(ASSIGNMENT): The reply is to be the lines from the one with "Where should I click to: Click the" through the last line of the records below, each retyped exactly, with pictures left out.

[Excerpts from a dataset]
****************************************

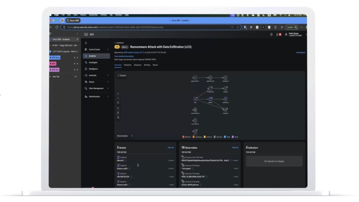The height and width of the screenshot is (202, 359).
Task: Toggle the Asset legend filter
Action: pos(233,137)
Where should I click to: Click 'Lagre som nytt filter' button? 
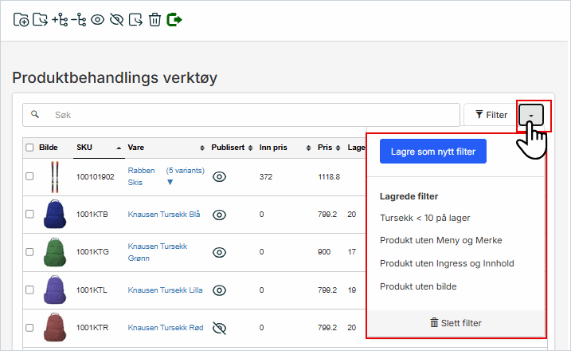pyautogui.click(x=432, y=151)
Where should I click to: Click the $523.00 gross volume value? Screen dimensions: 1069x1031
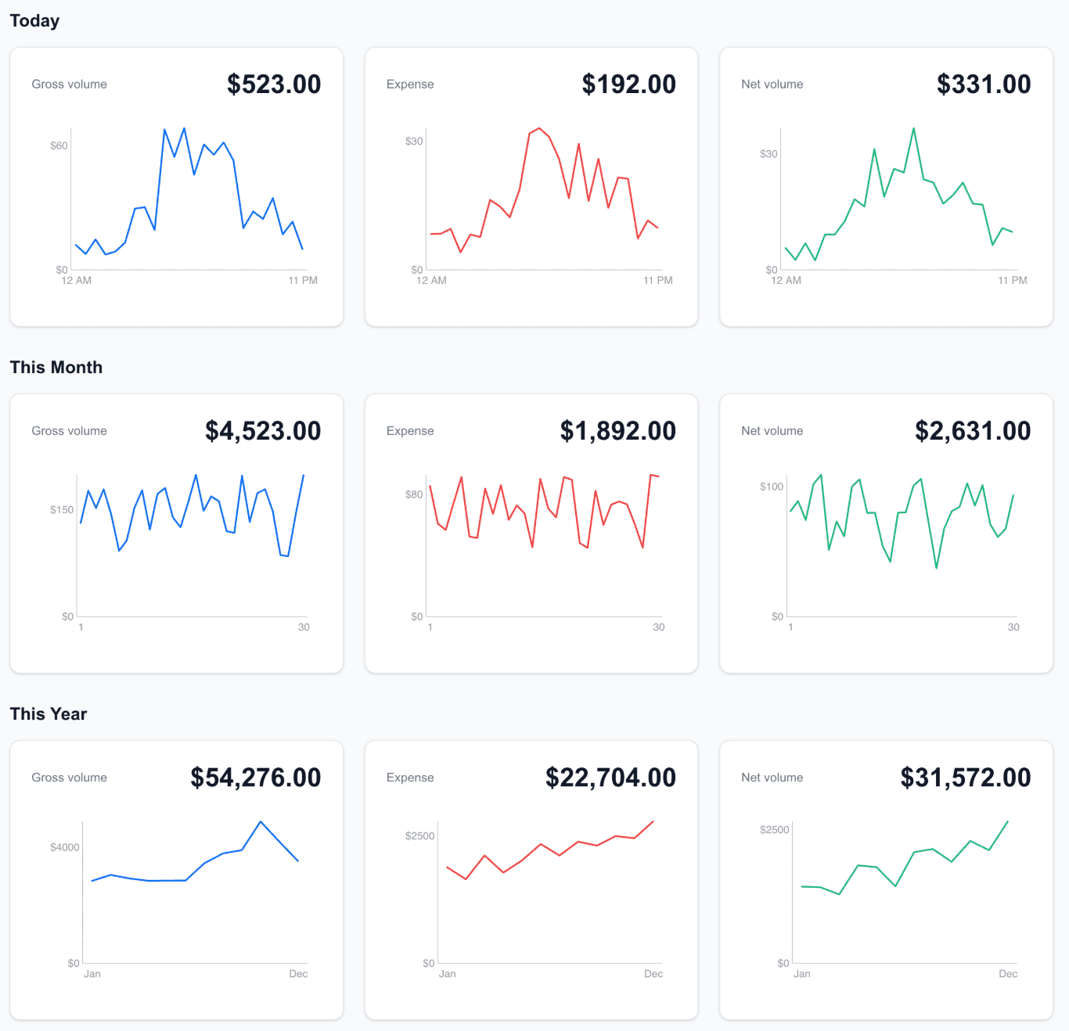click(x=273, y=84)
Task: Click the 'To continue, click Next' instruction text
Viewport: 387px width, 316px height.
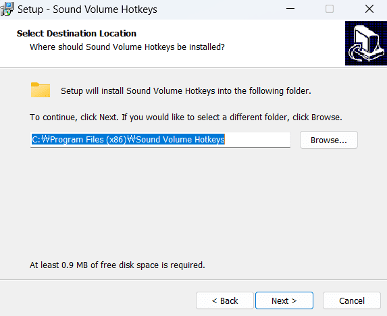Action: point(186,117)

****************************************

(EXERCISE RESULT):
Where should I click to: Click the $523.00 gross volume value? Screen dimensions: 1069x1031
click(x=273, y=84)
Task: Click the 'To continue, click Next' instruction text
Viewport: 387px width, 316px height.
Action: point(186,117)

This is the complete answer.